Figure 3. Comparing quantitation of KIM-1 (A) and clusterin (B) in urine from gentamicin-treated rats, using GyroMark™ HT and MSD assays.
The rat urine samples were also tested for clusterin using a MILLIPLEX® MAP bead-based assay for the Luminex® platform (Figure 4). A high degree of correlation (R=0.9825) was observed between the two assay platforms.
Figure 4. Comparing quantitation of clusterin in urine from gentamicin-treated rats, using GyroMark™ HT and MILLIPLEX® MAP assays.

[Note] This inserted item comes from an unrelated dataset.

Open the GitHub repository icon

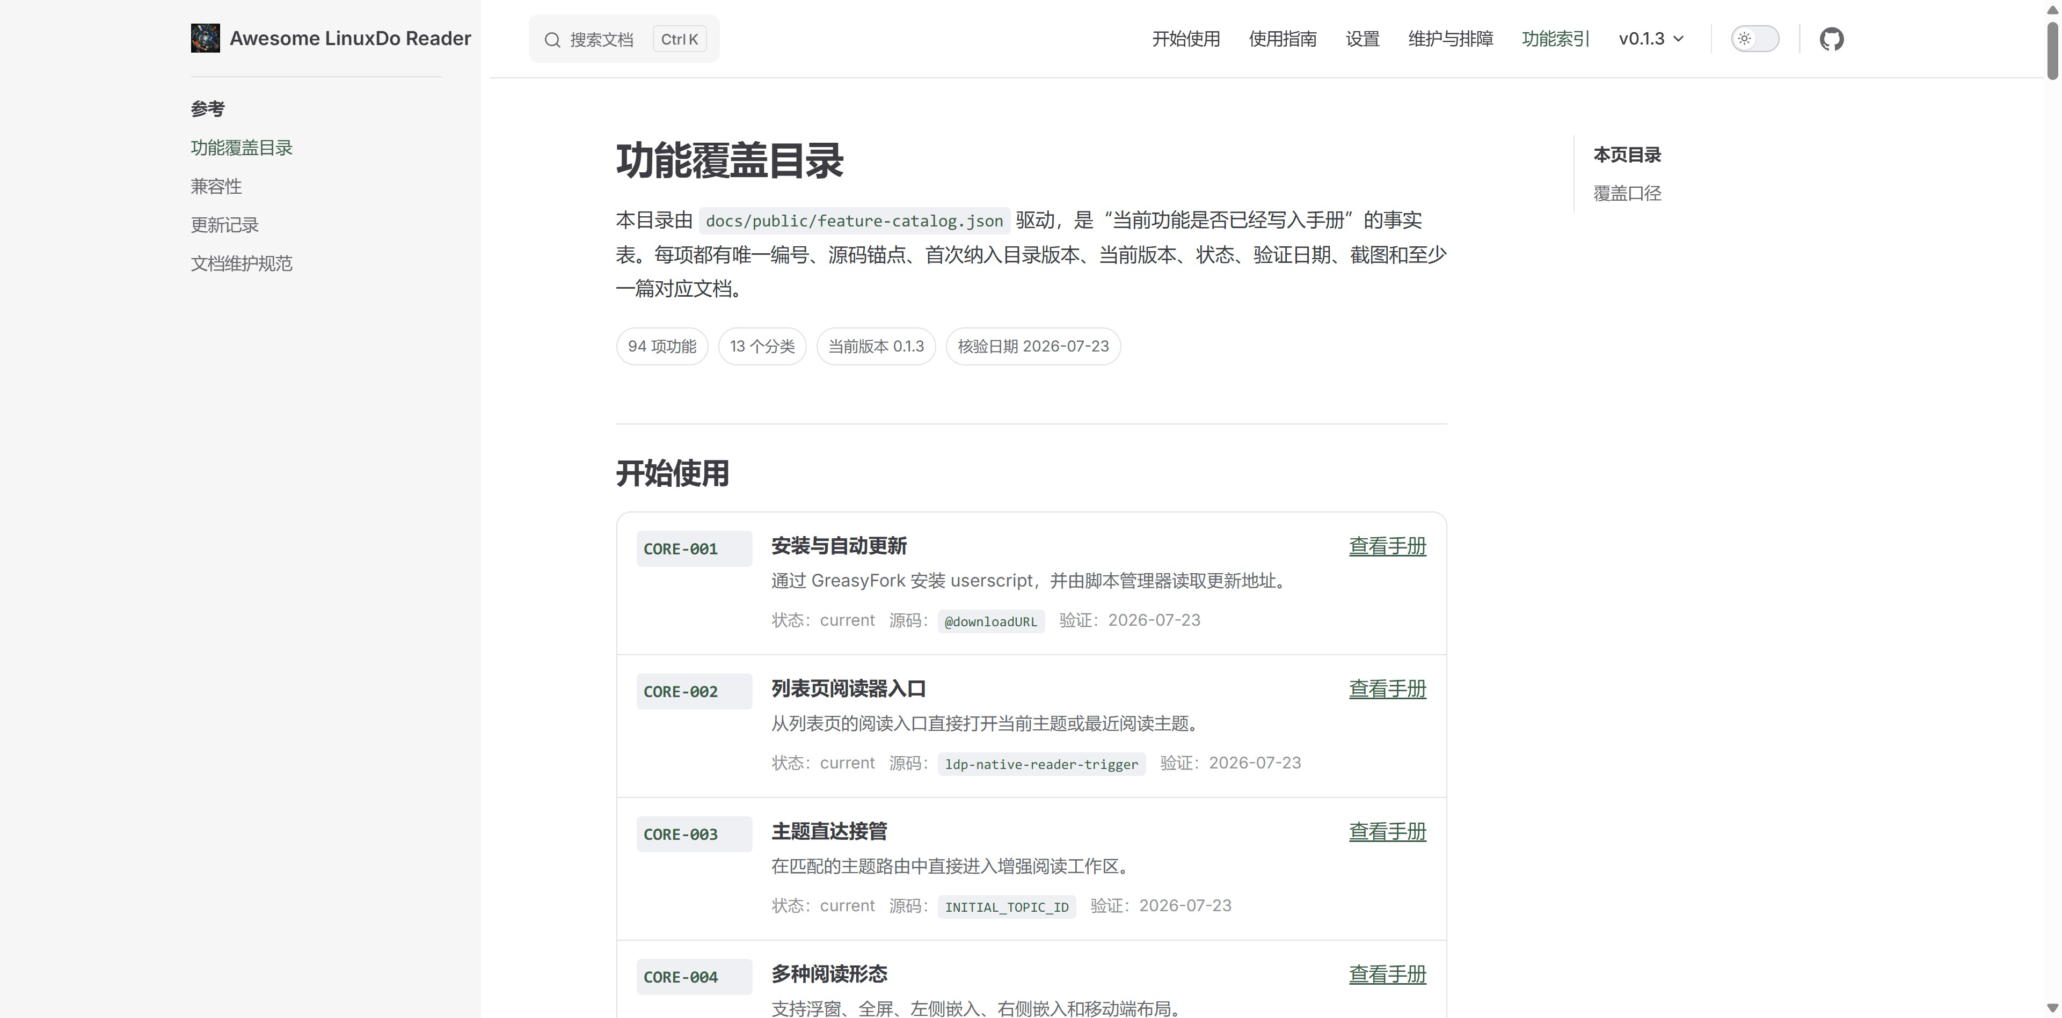coord(1831,38)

Quantitation of the GyroMark™ HT Clusterin Standard was also compared to a clusterin standard from Prospec (Table 2A) and to measurements using a traditional clusterin ELISA (R&D Systems, Table 2B). In Table 2A, comparing the second and third columns reveals that the two clusterin standards evoked similar assay response in the GyroMark™ HT assay. Table 2B shows that the traditional Clusterin ELISA yielded data that were quite similar to the results of the GyroMark™ HT assay.
Std. Conc. (ng/mL)
GyroMark in R&D (ng/mL)
Table 2. Quantitation of the GyroMark™ HT clusterin standard closely matched the Prospec standard (2A) and the R&D Systems ELISA standard (2B)
These data demonstrate that our GyroMark™ HT toxicity assays for rat KIM-1 and clusterin, are robust and reproducible, using 1000 nL samples, and can be useful for detecting kidney damage in rat urine samples for drug development and basic research.